Soy propietaria del producto del uso de mi mente y tengo todo el derecho a beneficiarme del éxito de usarla correctamente. Tengo el derecho de gozar del resultado del uso de mi mente. Los humanos nos diferenciamos del resto de seres vivos por la evolución de nuestra razón: la facultad que nos permite identificar la realidad e integrar el material provisto por los sentidos. Pero el uso de la razón, como todo en la vida, es volitivo: nosotros decidimos si la usamos o no.

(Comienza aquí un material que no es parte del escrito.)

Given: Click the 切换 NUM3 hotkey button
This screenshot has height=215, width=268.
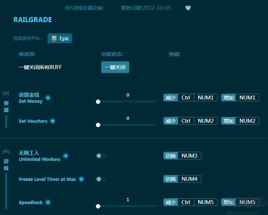Looking at the screenshot, I should click(182, 156).
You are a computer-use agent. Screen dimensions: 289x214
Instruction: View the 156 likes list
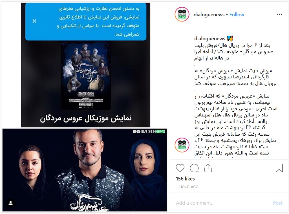pos(185,178)
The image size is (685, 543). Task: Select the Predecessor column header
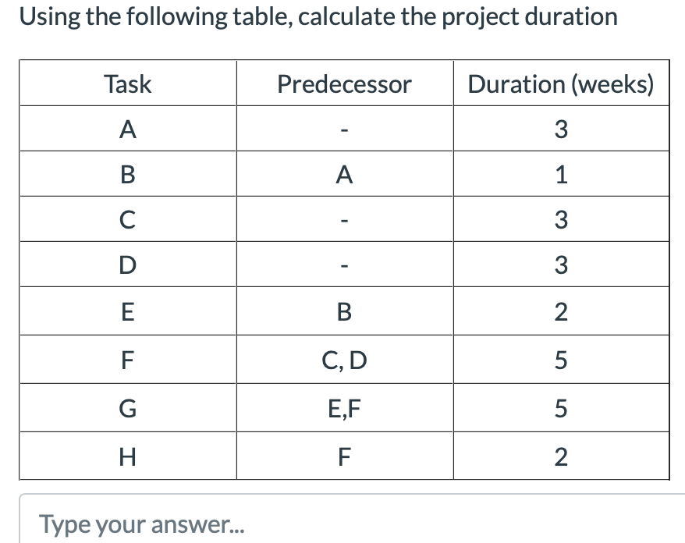point(345,83)
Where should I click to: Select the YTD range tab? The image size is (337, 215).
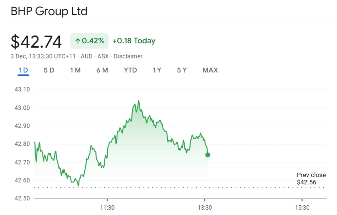[x=130, y=70]
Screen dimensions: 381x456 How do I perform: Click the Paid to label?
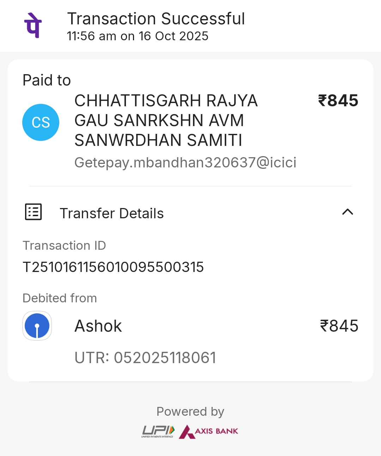[47, 80]
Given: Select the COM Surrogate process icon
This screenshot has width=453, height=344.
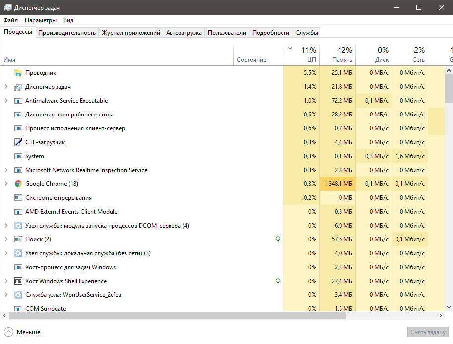Looking at the screenshot, I should [18, 308].
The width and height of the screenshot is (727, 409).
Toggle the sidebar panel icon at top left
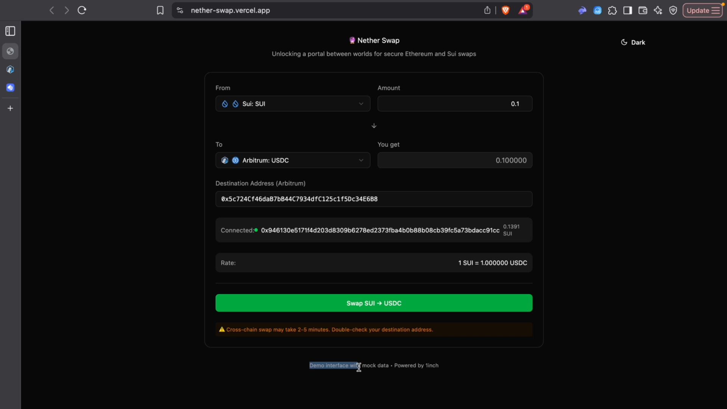(10, 31)
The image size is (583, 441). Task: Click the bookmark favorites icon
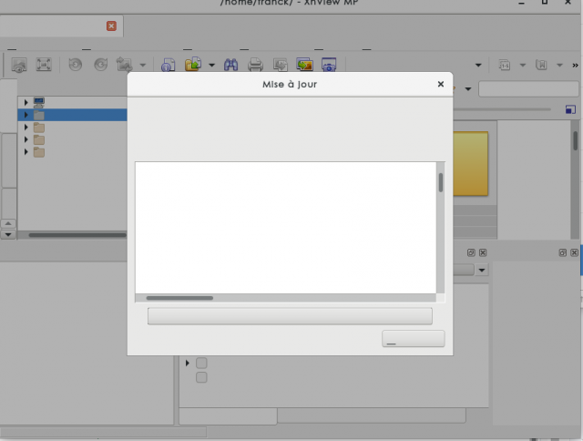(x=541, y=65)
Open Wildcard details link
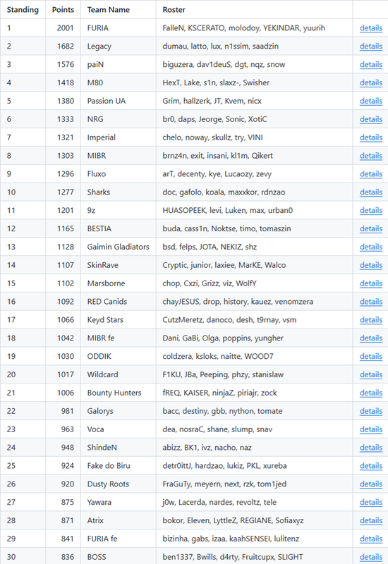Viewport: 388px width, 564px height. [371, 375]
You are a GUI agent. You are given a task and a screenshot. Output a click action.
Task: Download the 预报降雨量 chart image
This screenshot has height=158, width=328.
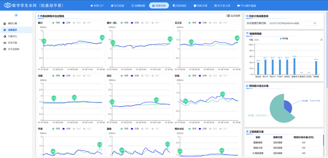coord(321,39)
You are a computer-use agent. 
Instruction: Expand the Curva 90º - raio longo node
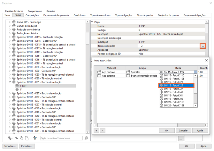10,22
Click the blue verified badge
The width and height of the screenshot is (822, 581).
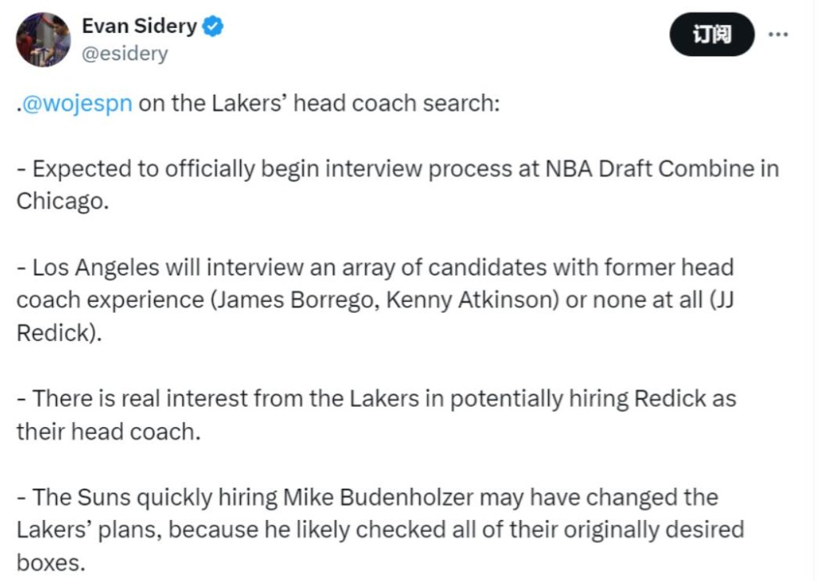point(213,26)
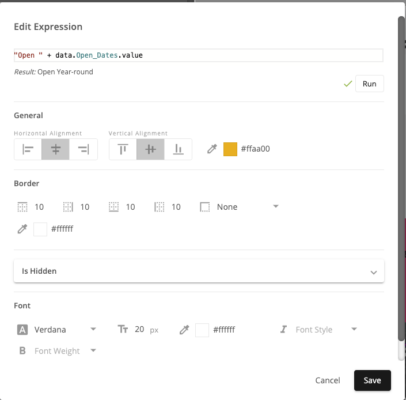The width and height of the screenshot is (406, 400).
Task: Click the Run button
Action: point(369,84)
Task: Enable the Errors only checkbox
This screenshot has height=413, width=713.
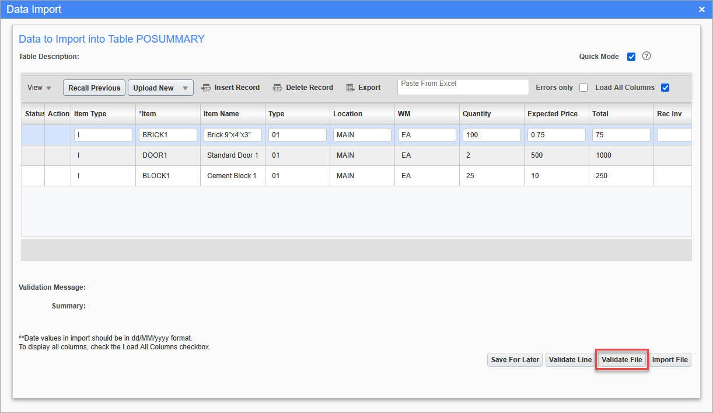Action: (x=583, y=87)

Coincido con mi amigo Luis Figueroa en la importante observación que hizo en su artículo publicado el pasado viernes en “elPeriódico”, en lo que respecta a cuál es el tema principal a discutir en lo que trata a la “Ley para la protección de obtenciones vegetales”: debe o no el Estado asegurar que lo que es mío sea respetado por los otros. Y acepto la invitación que hace a dialogar sobre este asunto.

Lo único que justifica la existencia de un gobierno es que este vele porque no se  violenten los derechos individuales. Que no se violen la vida, la libertad y, por supuesto, la propiedad de nadie. Los derechos solo tienen sentido si decido vivir en sociedad. Si mi elección es vivir alejada del resto de miembros de mi especie, el reconocimiento de mis derechos no tiene sentido porque no habrá quién, más que yo, ponga en peligro mi vida, intente imponerme sus decisiones o robe lo que es mío.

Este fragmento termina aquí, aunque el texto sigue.